Will Electronic Commerce Kill Brick-and-Mortar Retail?

With a larger share of retail sales migrating to online channels, what fate awaits traditional physical retail centers? Supply and vacancy patterns for retail properties across the nation hint at a rocky future for retail landlords.

Data from the U.S. Census Bureau over the last decade quantifies what shoppers have known for some time — a growing number of consumers are shopping on the Internet. Close to $165 billion of transactions occurred on the Internet in 2010, a 14.9% jump from 2009. Total retail sales grew by just 7% during the same period.

On average, total retail sales have grown by 2.9% year-over-year from 2001 to 2010. E-commerce sales eclipsed that by several orders of magnitude, clocking in at an average year-over-year growth rate of 20.2% during the same time period.

The share of e-commerce relative to total retail sales has grown from 0.6% at the end of 1999 to 4.3% at the end of 2010. Since the denominator for total retail sales includes figures from categories like motor vehicle and parts and gasoline stations, the overall percentages vastly understate the impact of e-commerce on specific lines of business.

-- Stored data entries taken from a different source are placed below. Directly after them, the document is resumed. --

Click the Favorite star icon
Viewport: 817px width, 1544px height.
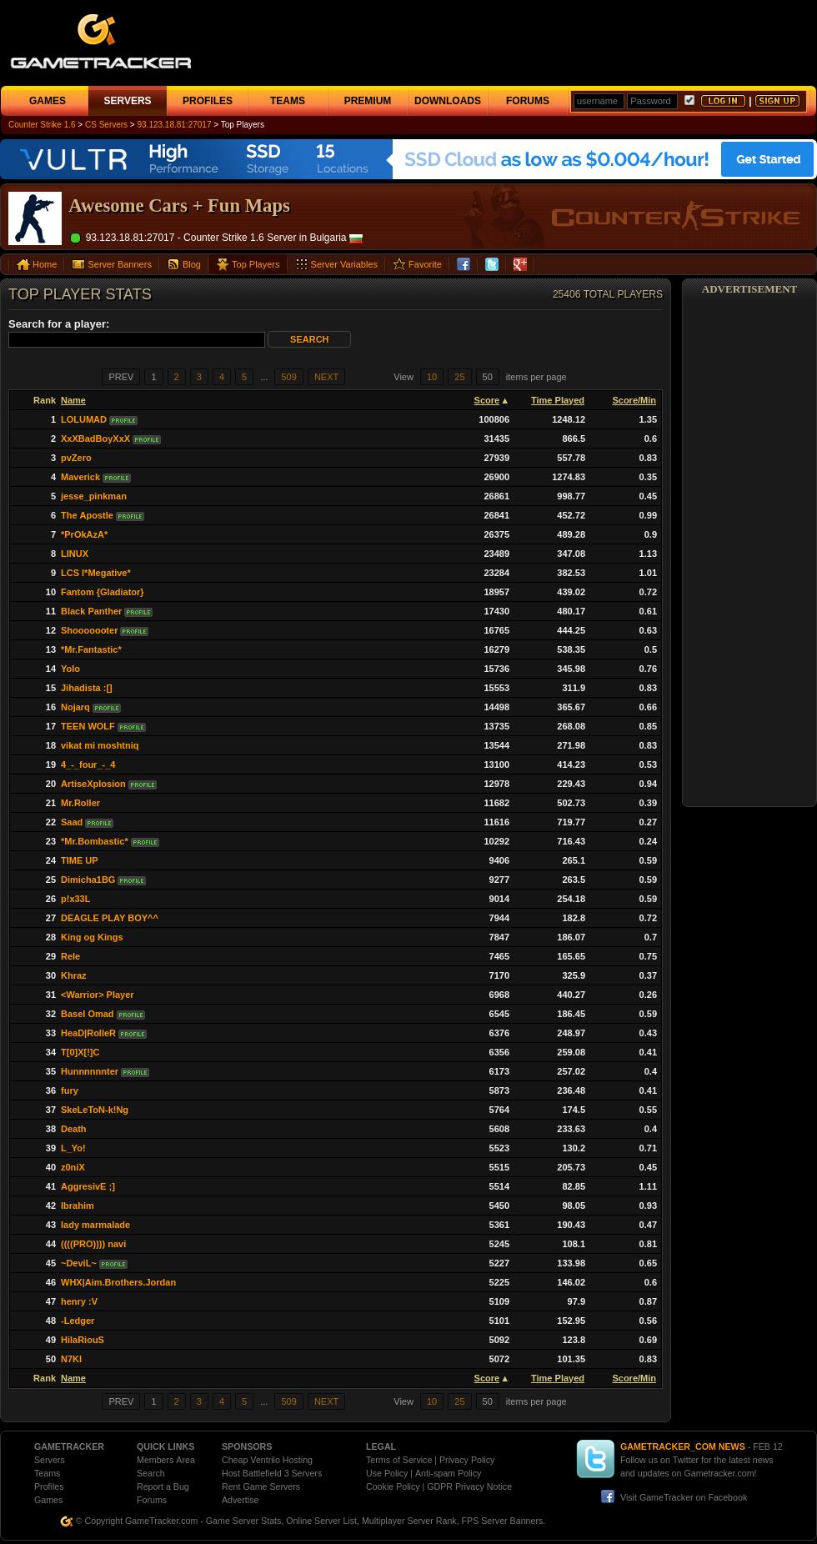[x=399, y=264]
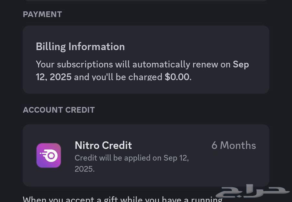Click the word 'Information' in billing heading
292x202 pixels.
point(96,46)
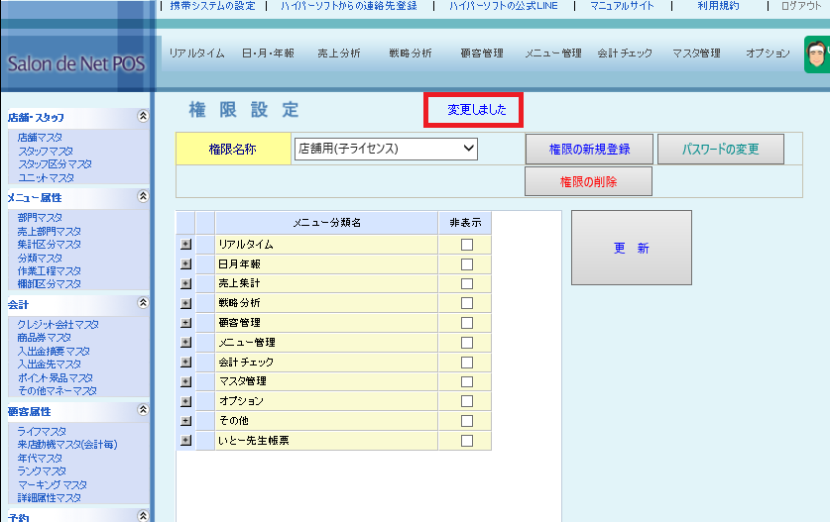Expand the 売上集計 row plus icon

[185, 283]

The demise of Virgin megastores in the United States and United Kingdom, and the bankruptcies of Circuit City, Blockbuster and Borders are examples of retail chains that have been upended by the Internet.

Calm before the storm

How did shopping centers fare from 2001 to 2010? From 2001 to 2008, the growth in e-commerce failed to dampen the enthusiasm of developers. An average of 25.5 million sq. ft. of neighborhood and community center space was completed annually across the nation during that period, about the same average annual rate of construction from 1991 to 2000. Vacancies also were relatively tight, hovering at around 6.9%.

However, this ebullience masked structural weaknesses that were exposed when the recession pulled the plug on consumer spending. The nation was flooded with retail space, much of it attached to communities that sprung out of the ground because of the housing boom.

It didn’t take long for retail space to suffer from the housing market crash. Retail vacancies began to inch upward in late 2007, well before the Bureau of Labor Statistics recorded jobs being lost at the national level in February 2008.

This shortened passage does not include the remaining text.